• _EXERCISE MATERIALS_
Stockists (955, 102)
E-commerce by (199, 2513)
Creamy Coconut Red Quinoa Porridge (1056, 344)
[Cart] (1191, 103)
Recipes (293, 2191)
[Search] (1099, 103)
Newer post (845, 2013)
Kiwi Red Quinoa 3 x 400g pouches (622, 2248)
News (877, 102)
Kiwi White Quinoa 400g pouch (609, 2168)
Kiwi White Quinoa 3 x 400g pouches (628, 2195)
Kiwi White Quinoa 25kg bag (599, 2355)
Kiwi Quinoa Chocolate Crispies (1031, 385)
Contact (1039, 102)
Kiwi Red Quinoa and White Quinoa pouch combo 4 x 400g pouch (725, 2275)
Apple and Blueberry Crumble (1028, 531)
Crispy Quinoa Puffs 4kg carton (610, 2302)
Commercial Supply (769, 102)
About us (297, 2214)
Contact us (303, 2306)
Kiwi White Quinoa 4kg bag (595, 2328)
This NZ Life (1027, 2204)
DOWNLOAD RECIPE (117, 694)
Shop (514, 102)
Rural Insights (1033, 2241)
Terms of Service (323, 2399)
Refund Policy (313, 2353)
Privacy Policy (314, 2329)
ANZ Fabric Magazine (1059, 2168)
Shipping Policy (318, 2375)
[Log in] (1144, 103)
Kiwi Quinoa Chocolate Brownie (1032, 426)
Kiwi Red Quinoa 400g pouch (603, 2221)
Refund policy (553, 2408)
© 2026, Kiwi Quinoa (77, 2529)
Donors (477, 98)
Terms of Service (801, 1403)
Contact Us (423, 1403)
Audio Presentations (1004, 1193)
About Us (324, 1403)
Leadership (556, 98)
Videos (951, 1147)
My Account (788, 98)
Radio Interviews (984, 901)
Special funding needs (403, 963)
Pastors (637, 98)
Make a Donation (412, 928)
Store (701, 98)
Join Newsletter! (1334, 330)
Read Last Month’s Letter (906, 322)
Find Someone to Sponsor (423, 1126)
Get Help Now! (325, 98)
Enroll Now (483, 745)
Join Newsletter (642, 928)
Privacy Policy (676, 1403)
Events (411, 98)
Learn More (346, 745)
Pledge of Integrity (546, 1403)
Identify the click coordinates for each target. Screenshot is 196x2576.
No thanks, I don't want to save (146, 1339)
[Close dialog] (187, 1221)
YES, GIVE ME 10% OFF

• _EXERCISE REQUIREMENTS_
Repeat every record exactly, so that nothing is lost or altered.

• _ANSWER SECTION_
Stockists (955, 102)
E-commerce by (199, 2513)
Creamy Coconut Red Quinoa Porridge (1056, 344)
[Cart] (1191, 103)
Recipes (293, 2191)
[Search] (1099, 103)
Newer post (845, 2013)
Kiwi Red Quinoa 3 x 400g pouches (622, 2248)
News (877, 102)
Kiwi White Quinoa 400g pouch (609, 2168)
Kiwi White Quinoa 3 x 400g pouches (628, 2195)
Kiwi White Quinoa 25kg bag (599, 2355)
Kiwi Quinoa Chocolate Crispies (1031, 385)
Contact (1039, 102)
Kiwi Red Quinoa and White Quinoa pouch combo 4 x 400g pouch (725, 2275)
Apple and Blueberry Crumble (1028, 531)
Crispy Quinoa Puffs 4kg carton (610, 2302)
Commercial Supply (769, 102)
About us (297, 2214)
Contact us (303, 2306)
Kiwi White Quinoa 4kg bag (595, 2328)
This NZ Life (1027, 2204)
DOWNLOAD RECIPE (117, 694)
Shop (514, 102)
Rural Insights (1033, 2241)
Terms of Service (323, 2399)
Refund Policy (313, 2353)
Privacy Policy (314, 2329)
ANZ Fabric Magazine (1059, 2168)
Shipping Policy (318, 2375)
[Log in] (1144, 103)
Kiwi Quinoa Chocolate Brownie (1032, 426)
Kiwi Red Quinoa 400g pouch (603, 2221)
Refund policy (553, 2408)
© 2026, Kiwi Quinoa (77, 2529)
Donors (477, 98)
Terms of Service (801, 1403)
Contact Us (423, 1403)
Audio Presentations (1004, 1193)
About Us (324, 1403)
Leadership (556, 98)
Videos (951, 1147)
My Account (788, 98)
Radio Interviews (984, 901)
Special funding needs (403, 963)
Pastors (637, 98)
Make a Donation (412, 928)
Store (701, 98)
Join Newsletter! (1334, 330)
Read Last Month’s Letter (906, 322)
Find Someone to Sponsor (423, 1126)
Get Help Now! (325, 98)
Enroll Now (483, 745)
Join Newsletter (642, 928)
Privacy Policy (676, 1403)
Events (411, 98)
Learn More (346, 745)
Pledge of Integrity (546, 1403)
Identify the click coordinates for each target. Screenshot is 196x2576.
No thanks, I don't want to save (146, 1339)
[Close dialog] (187, 1221)
YES, GIVE ME 10% OFF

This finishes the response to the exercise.